REQUIREMENT: Pictures are to be omitted. Output only the lines from the one containing "Where should I" through the end of the data, word for word.

[Collected data]
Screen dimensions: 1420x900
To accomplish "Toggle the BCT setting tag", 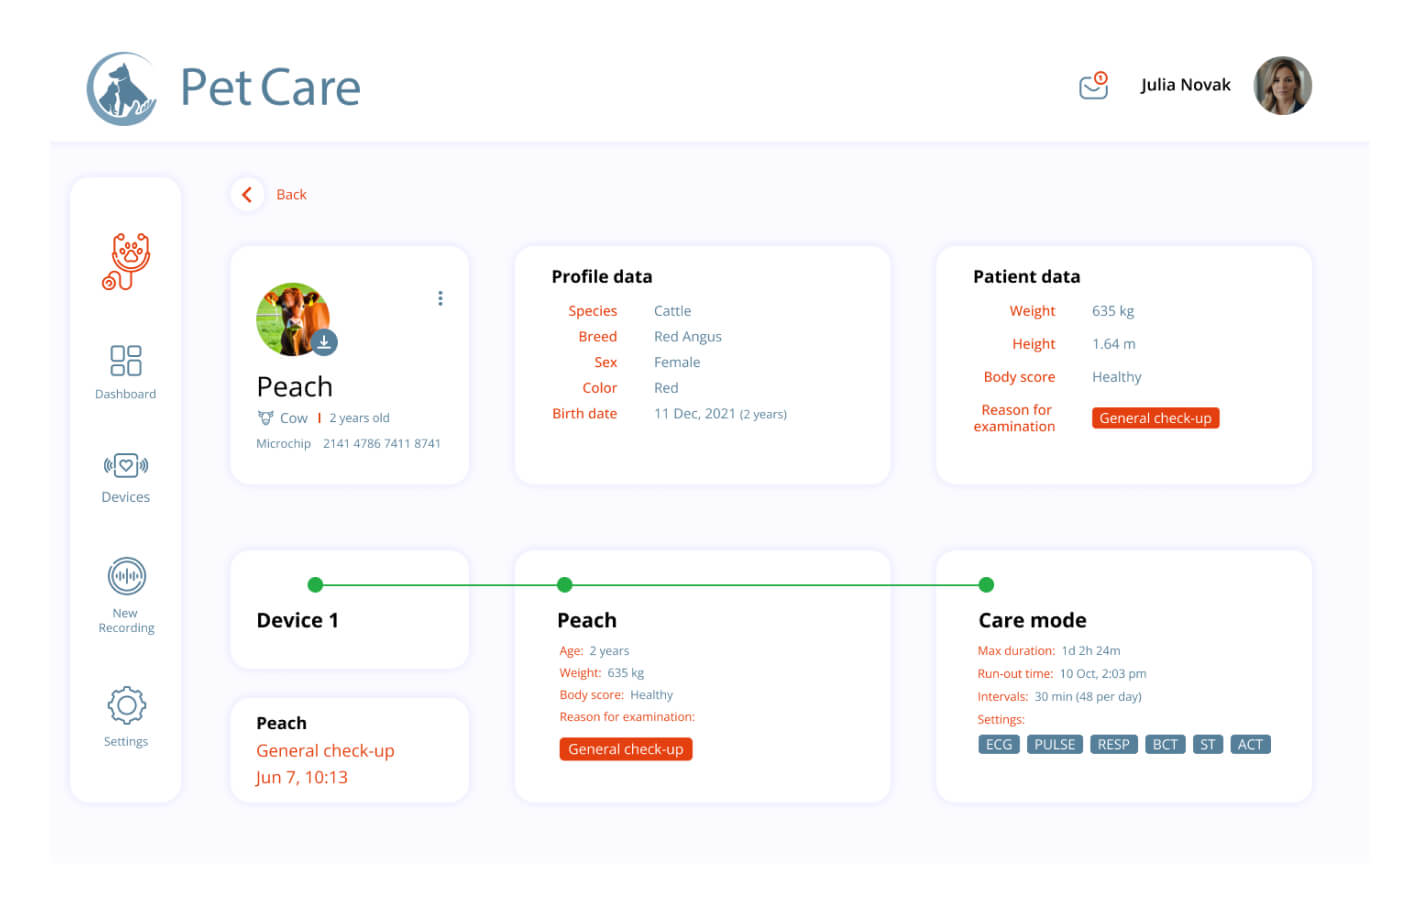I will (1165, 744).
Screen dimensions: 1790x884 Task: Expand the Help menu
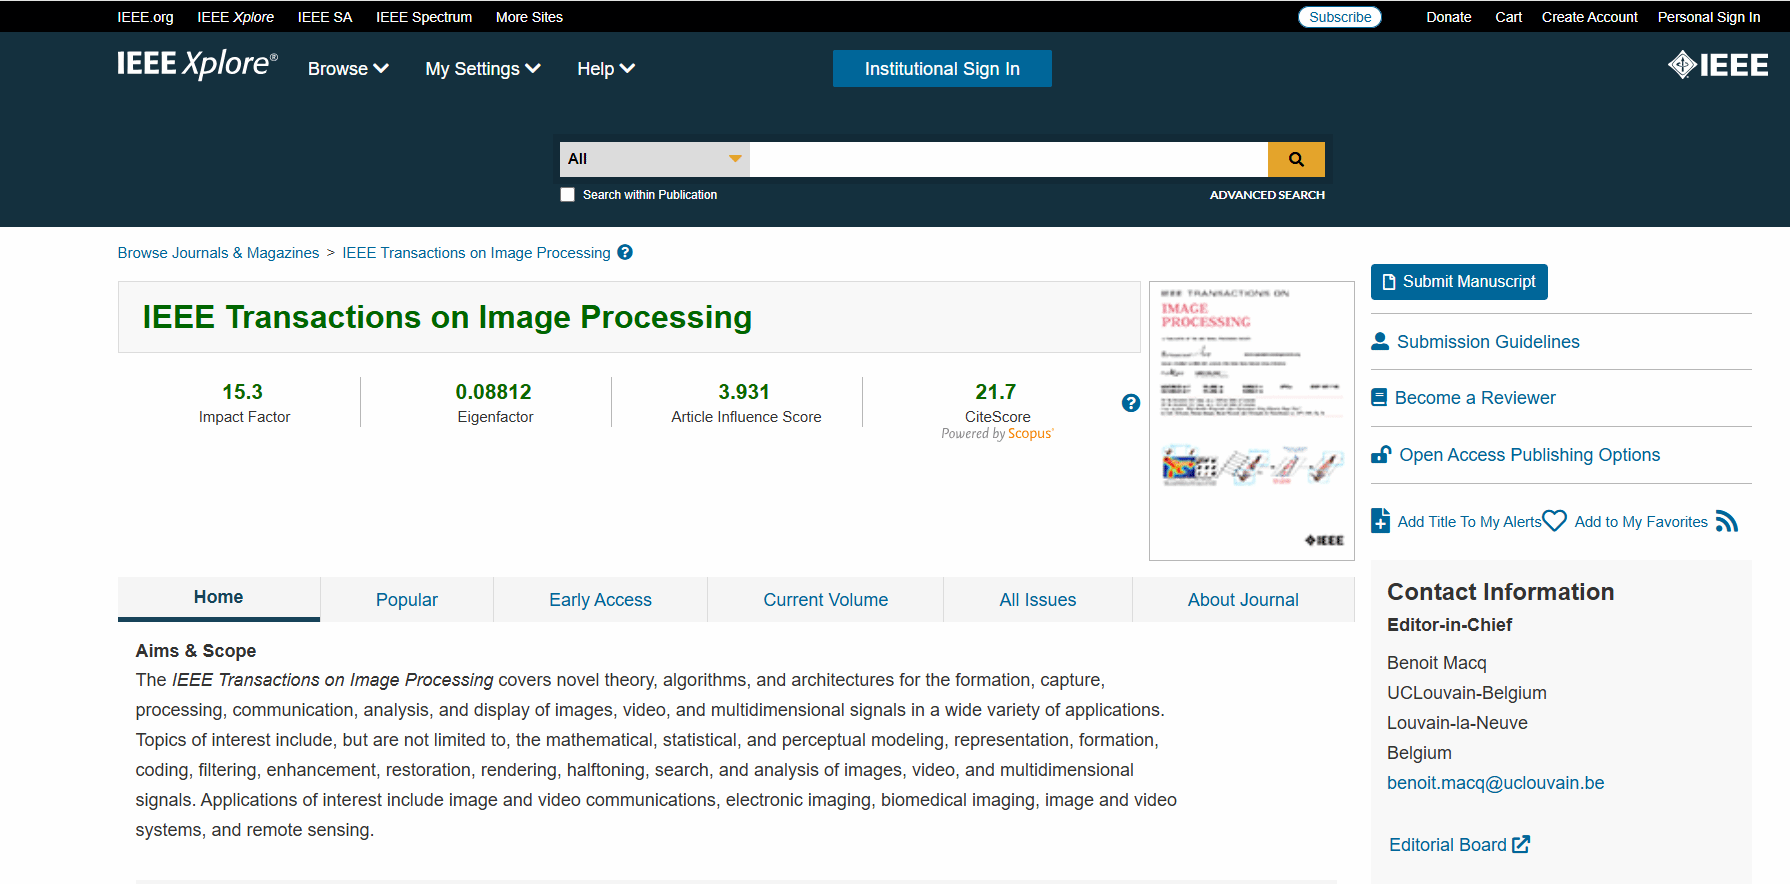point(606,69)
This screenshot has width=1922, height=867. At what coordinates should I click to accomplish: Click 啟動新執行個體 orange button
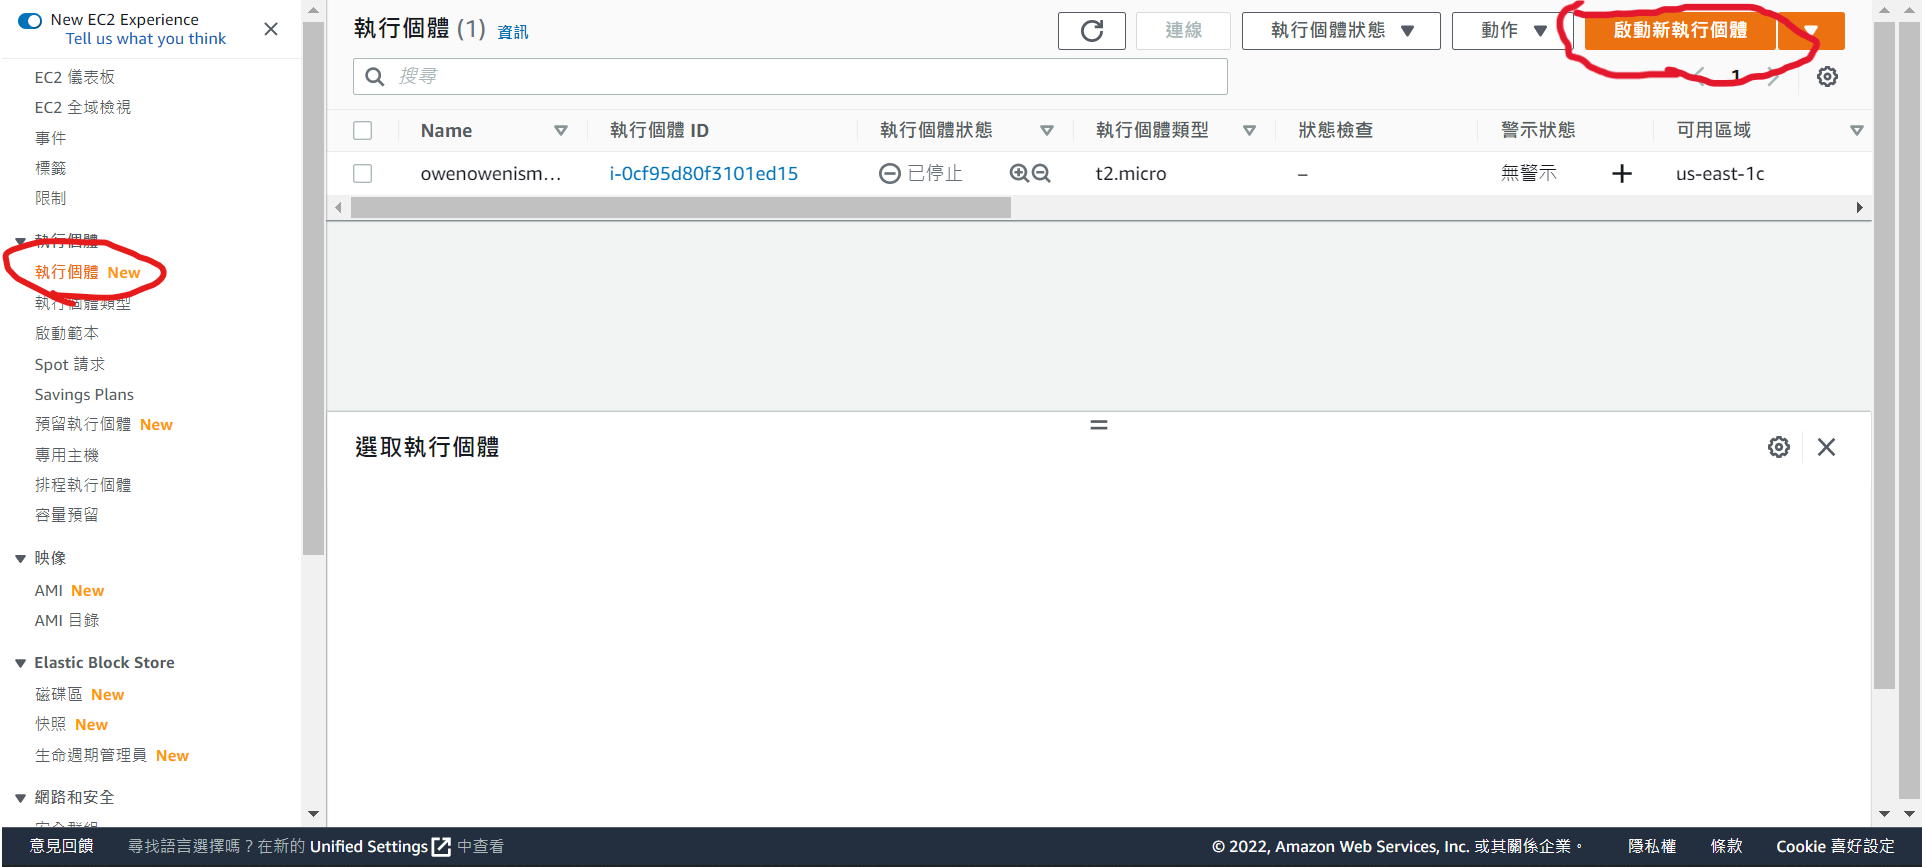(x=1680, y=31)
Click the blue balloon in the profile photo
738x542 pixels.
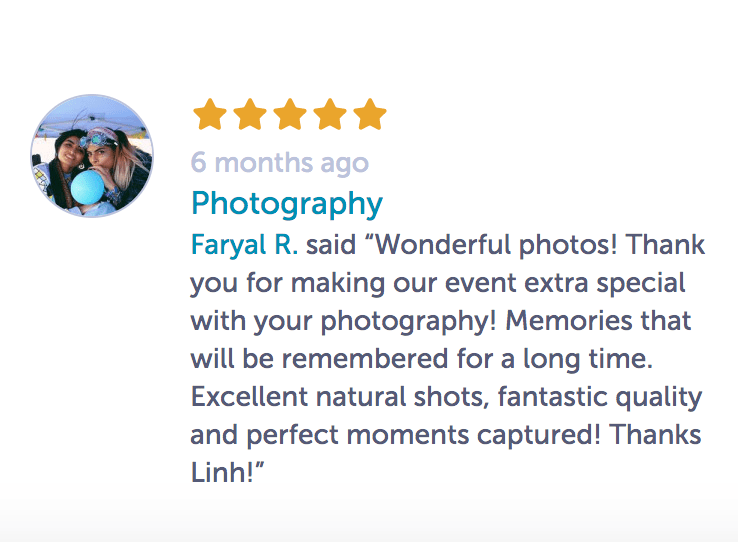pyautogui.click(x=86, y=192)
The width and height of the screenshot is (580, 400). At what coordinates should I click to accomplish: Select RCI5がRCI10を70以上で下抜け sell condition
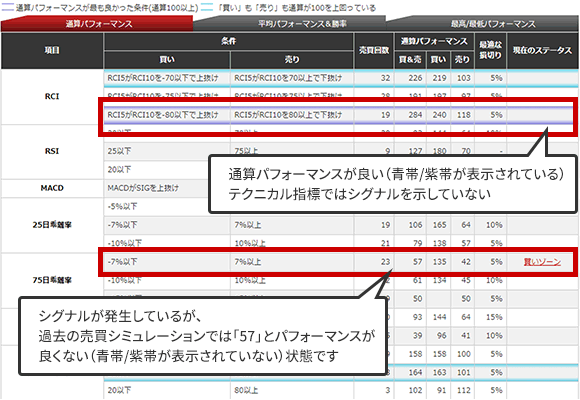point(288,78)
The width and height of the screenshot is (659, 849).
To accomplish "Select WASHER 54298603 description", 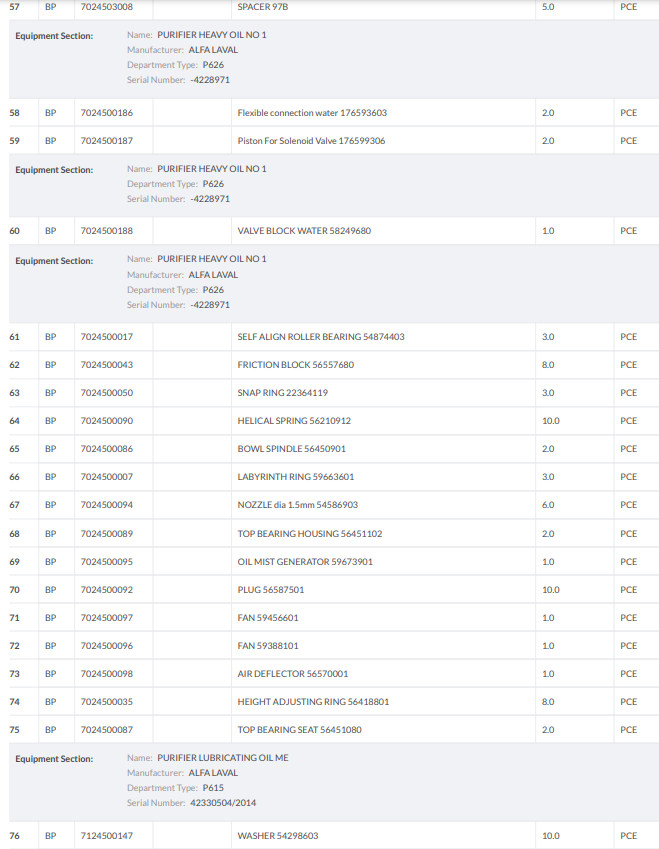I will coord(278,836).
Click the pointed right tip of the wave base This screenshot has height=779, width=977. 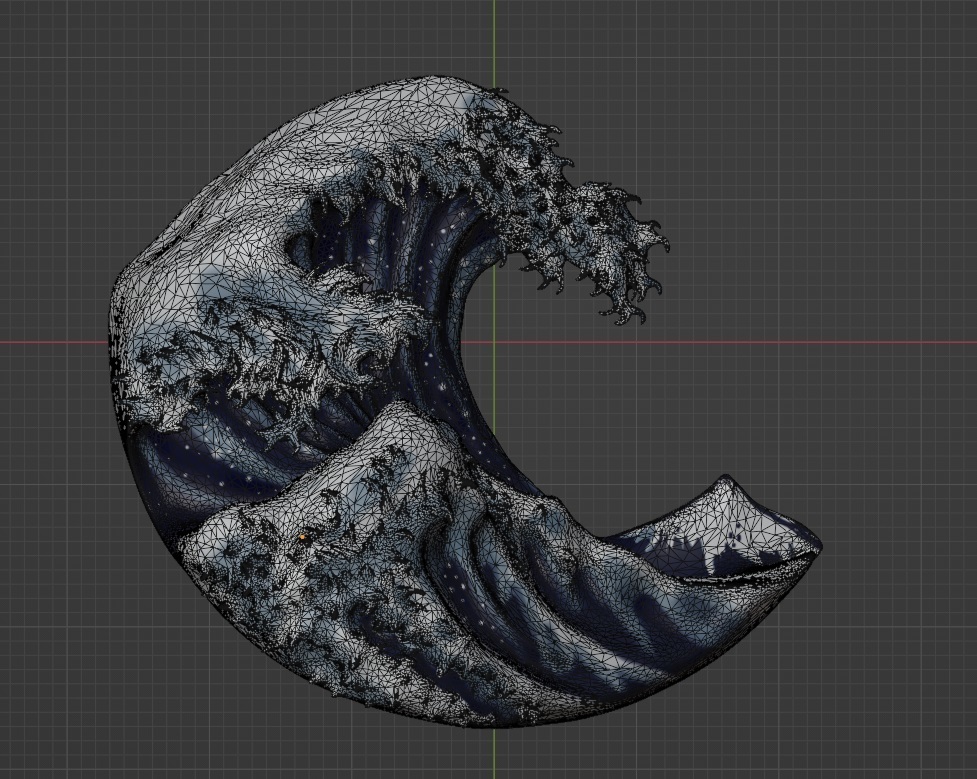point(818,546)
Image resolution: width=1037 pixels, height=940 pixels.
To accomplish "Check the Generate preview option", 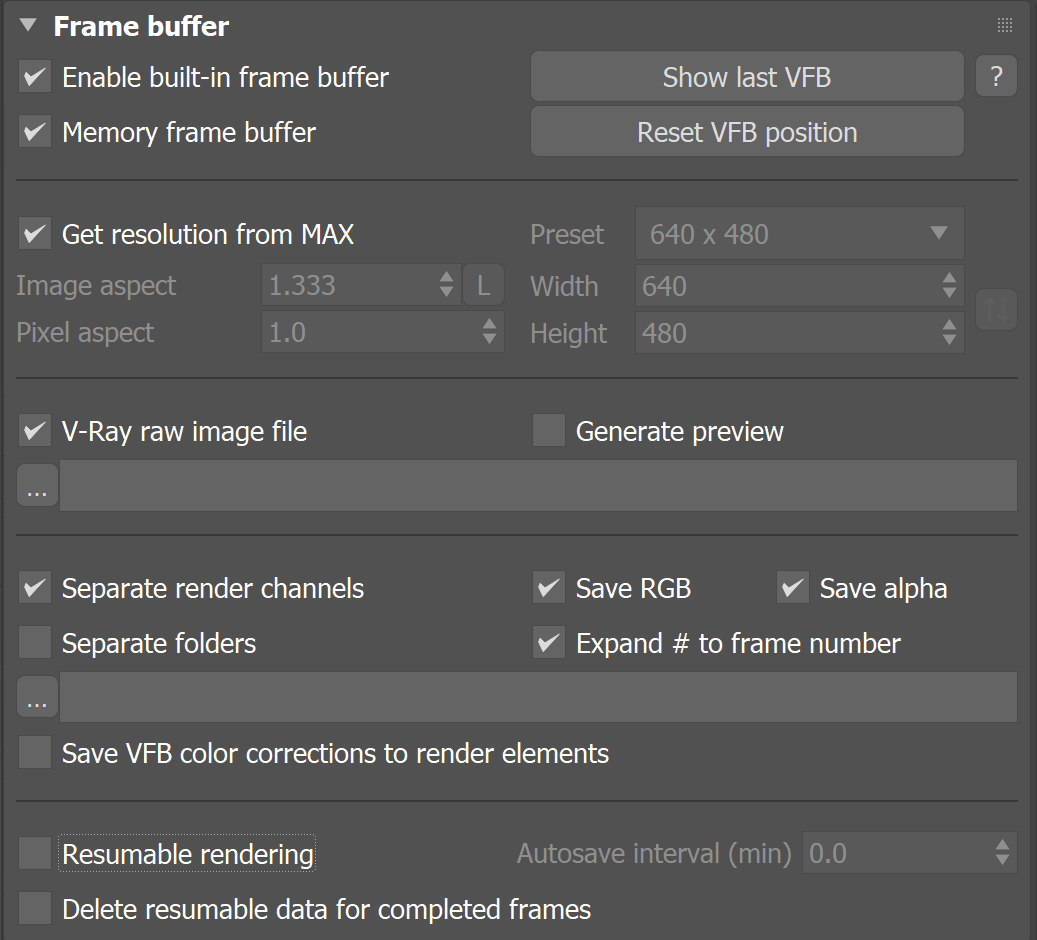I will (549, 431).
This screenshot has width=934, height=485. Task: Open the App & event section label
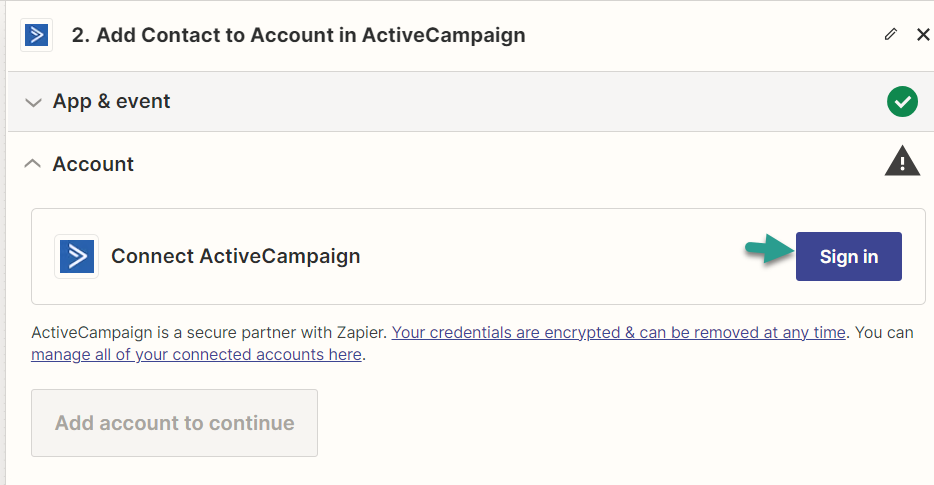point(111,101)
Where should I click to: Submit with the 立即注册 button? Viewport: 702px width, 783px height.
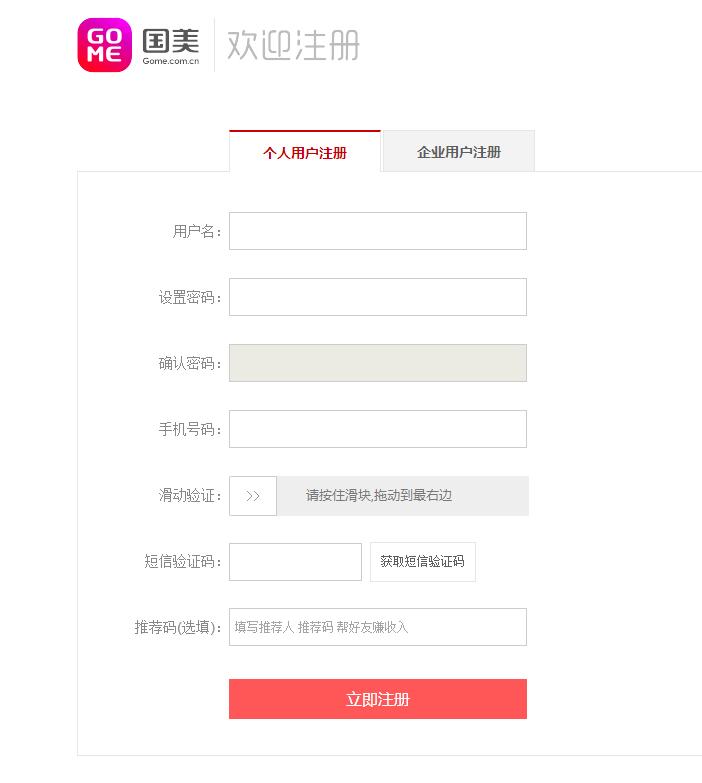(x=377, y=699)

FINAL ANSWER:
Where should I click to: Submit with the 立即注册 button? Viewport: 702px width, 783px height.
(x=377, y=699)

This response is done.